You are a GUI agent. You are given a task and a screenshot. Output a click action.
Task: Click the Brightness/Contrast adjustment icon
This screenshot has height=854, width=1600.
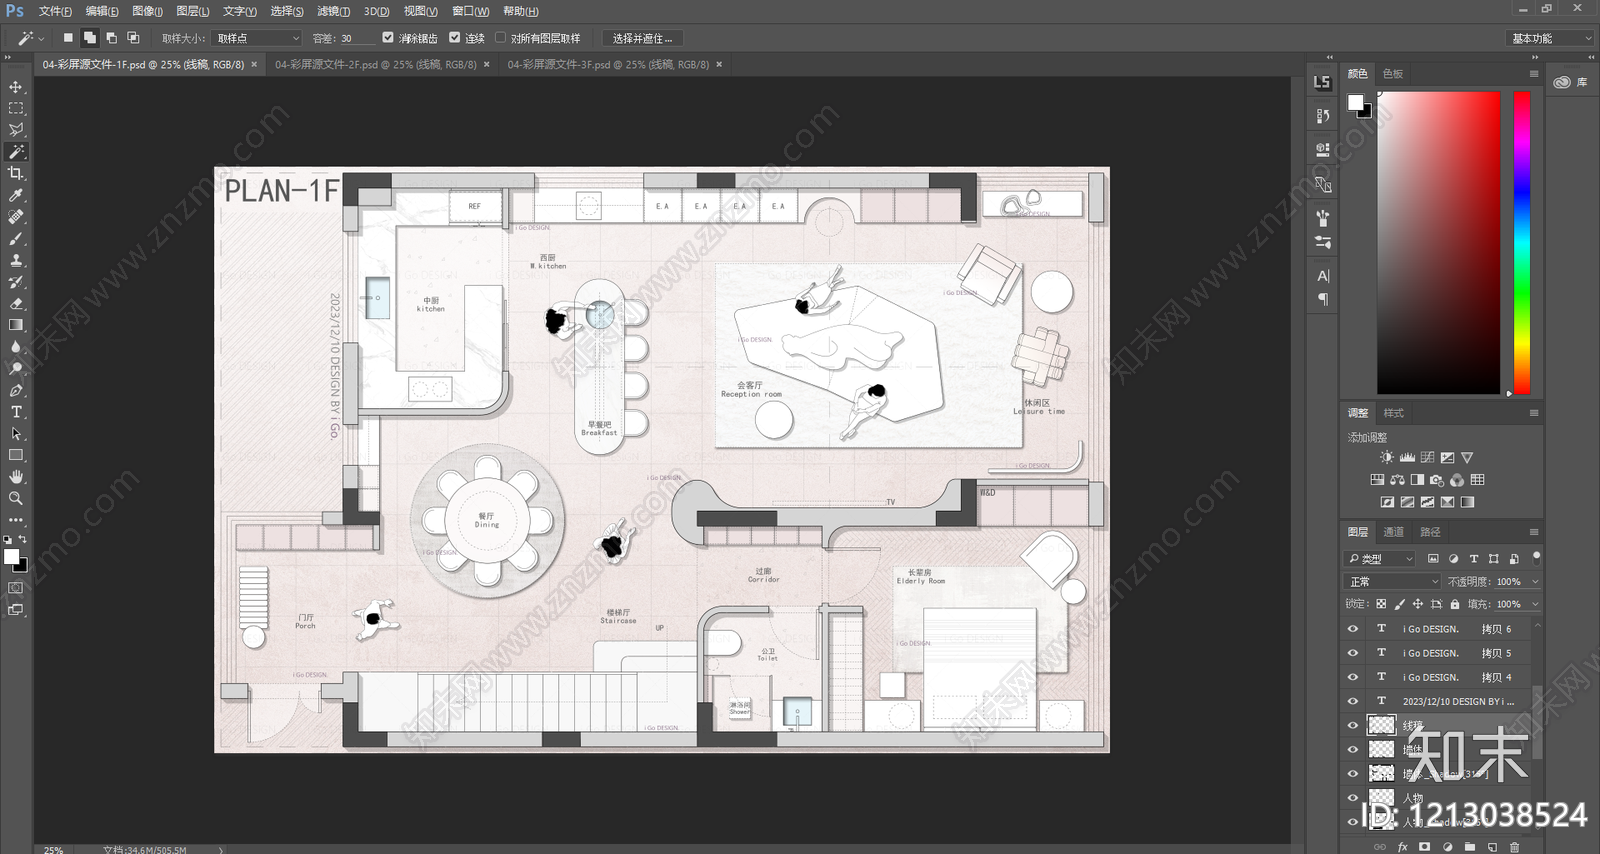1387,457
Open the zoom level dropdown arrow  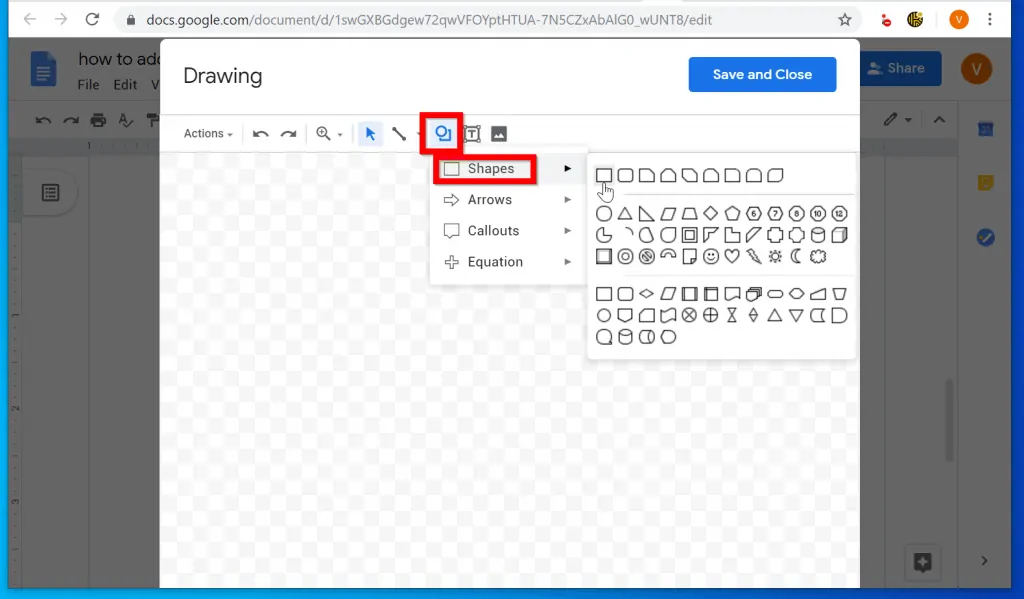(339, 133)
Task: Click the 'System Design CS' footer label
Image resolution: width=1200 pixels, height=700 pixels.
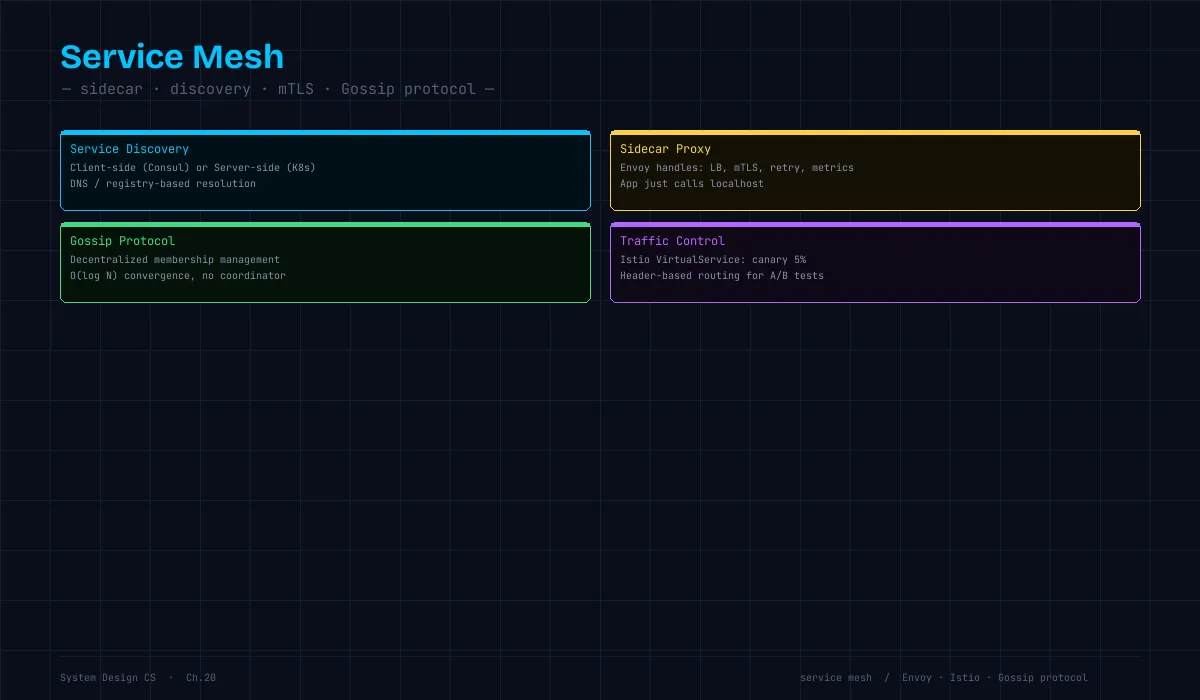Action: [108, 678]
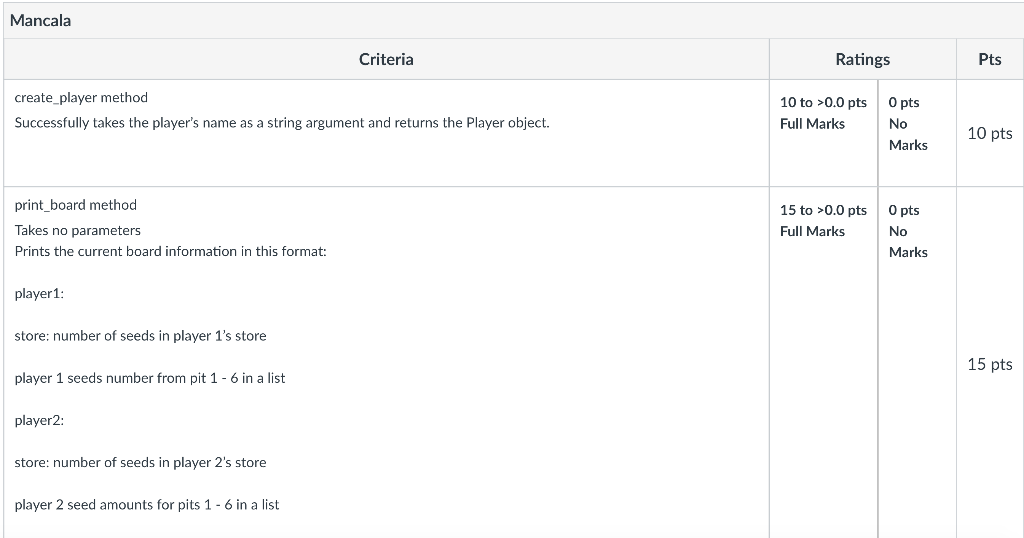Click the 15 pts total cell
The width and height of the screenshot is (1024, 538).
[x=989, y=364]
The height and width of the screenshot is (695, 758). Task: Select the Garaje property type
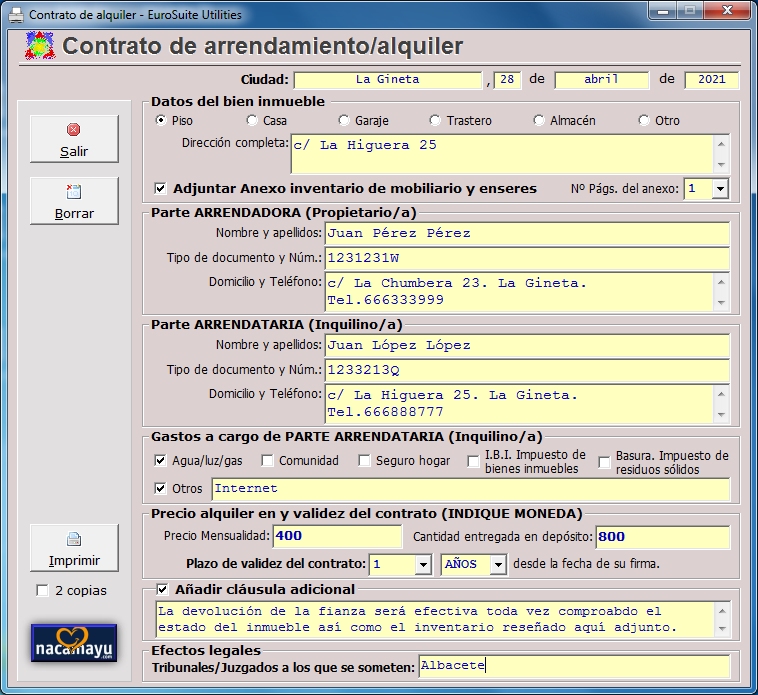[x=345, y=121]
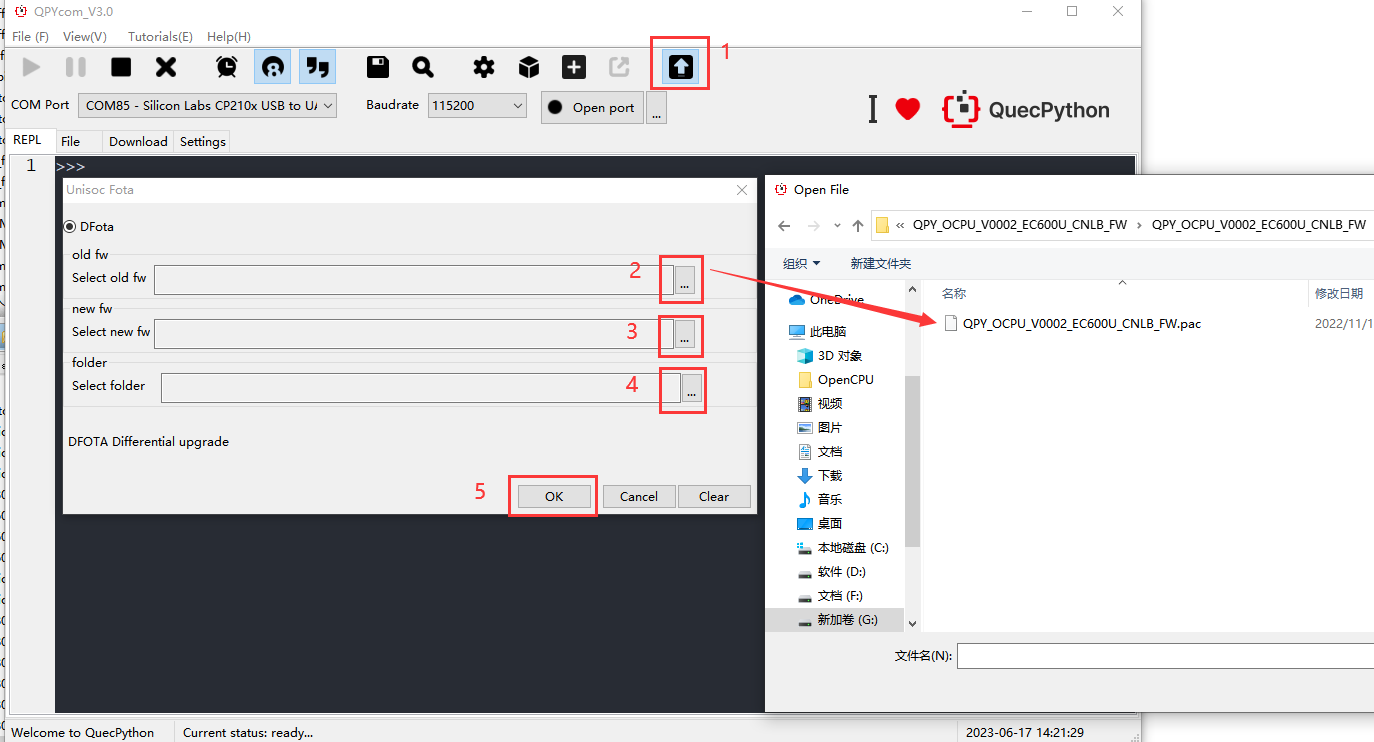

■ Aim of the exercise: Set the pictures aside and repeat only the lines from the one containing "Task: Click the 'System" through the last line of the entries above, exactly as they stand.

■ Result below:
Task: Click the 'System Design CS' footer label
Image resolution: width=1200 pixels, height=700 pixels.
Action: [108, 678]
Click the 15 pts total cell
The width and height of the screenshot is (1024, 538).
[x=989, y=364]
The height and width of the screenshot is (695, 758). Task: Select the Garaje property type
[x=345, y=121]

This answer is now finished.